Depuis 1989, le site d’East Hereford a connu des transformations successives qui culmineront bientôt avec l’ajout d’une vingtaine de bassins d’engraissement et le démarrage d’un nouveau système de production qui permettra de doubler la production annuelle.

Ce projet est copiloté par Clément Roy, le fils de Normand qui s’est joint à l’entreprise familiale comme actionnaire minoritaire en 2005, puis est devenu actionnaire majoritaire en 2011. Et bientôt, il sera actionnaire unique, à la suite d’un processus rigoureux de transfert qui a été convenu à l’époque.

« J’ai fait mes études et j’ai même pratiqué le droit agricole et le droit en environnement durant un an avant de revenir à l’entreprise. J’y travaille depuis que je suis tout jeune et avec ma conjointe, Véronique Fontaine, on est ici à temps plein depuis 2005. On souhaite poursuivre son développement », m’explique Clément Roy.

Le repreneur est particulièrement fier du projet d’expansion qui est en voie d’être finalisé. Pour doubler la production de 210 à 460 tonnes de truites par an, la Ferme piscicole des Bobines a dû implanter un nouveau système qui maintiendra la température de l’eau à 12 degrés.

« Avec de l’eau à température plus élevée, même l’hiver, on réduit de 28 à 18 mois le temps qu’il faut pour rendre une truite mature à 1 kg. On a construit un nouveau bâtiment avec un système de chauffage par géothermie et panneaux solaires. On a réduit de 60 % nos coûts énergétiques », souligne Clément Roy.

Une production écoresponsable

Des coûts de chauffage réduits et une utilisation de l’eau augmentée considérablement grâce à l’ajout d’une usine de filtration à l’entrée du processus qui permet d’utiliser 95 % de la même eau, comme dans un aquarium géant, image le producteur.
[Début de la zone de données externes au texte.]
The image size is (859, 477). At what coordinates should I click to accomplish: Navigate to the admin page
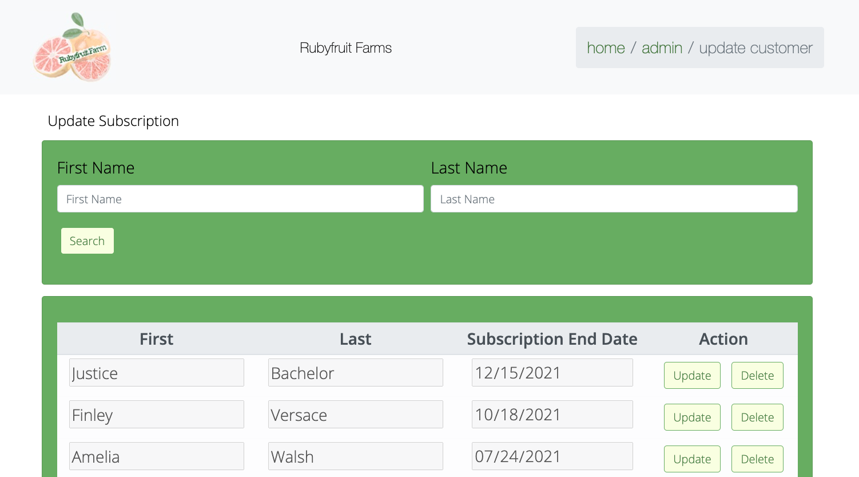pos(662,48)
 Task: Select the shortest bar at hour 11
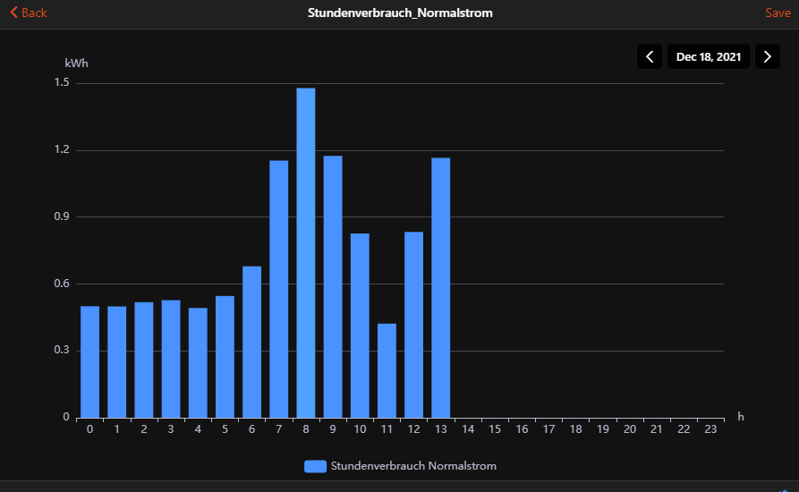tap(387, 370)
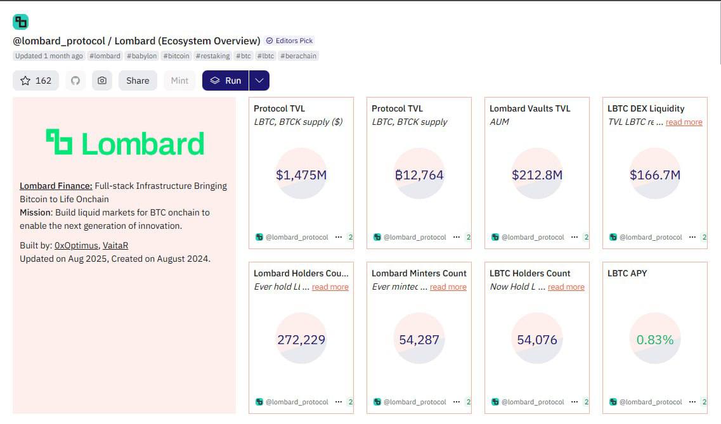721x424 pixels.
Task: Follow the Lombard Finance link
Action: pos(56,186)
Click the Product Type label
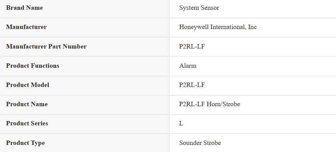The image size is (336, 152). (26, 143)
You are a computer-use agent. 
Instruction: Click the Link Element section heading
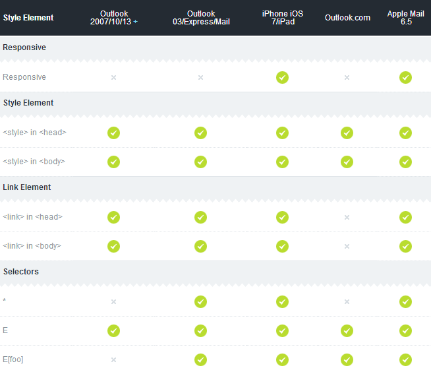point(26,187)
« Cette technique nous permet d’élever nos truites sans hormones de croissance ni antibiotiques, grâce à notre eau de source de très grande qualité. »

Les déjections des truites, essentiellement composées de phosphore, sont récupérées et valorisées en servant à engraisser les champs de grandes cultures de la région.

« Cela fait des années qu’on n’arrive pas à répondre à la demande, qui est toujours en croissance. Un kilo de truite donne deux filets de 500 grammes. On vend 70 % de notre production en filets de truite congelés, 10 % en filets fumés, 10 % en produits transformés et 10 % en truites d’ensemencement pour les lacs de la pourvoirie Réal Massé. »

— Clément Roy

L’ancienne aquaculture que Normand Roy avait démarrée avec sa conjointe à Sainte-Edwidge-de-Clifton a par ailleurs été rachetée par sa fille Johanne et son conjoint, qui poursuivent la production pour l’ensemencement des lacs.

« On prévoit atteindre une production de 330 tonnes en 2023 et de 460 tonnes en 2025, ce qui fera de la Ferme piscicole des Bobines le plus important site d’élevage de salmonidés en bassins fermés au Canada », confirme l’éleveur.

À 70 ans, Normand Roy est très heureux de transmettre le flambeau à son fils. Il estime qu’il était temps. Va-t-il pour autant commencer à passer ses hivers en Floride ?

« Ce n’est pas son genre. Il va être encore très présent ici, soyez sûr de ça », répond sur un ton convaincu son fils Clément.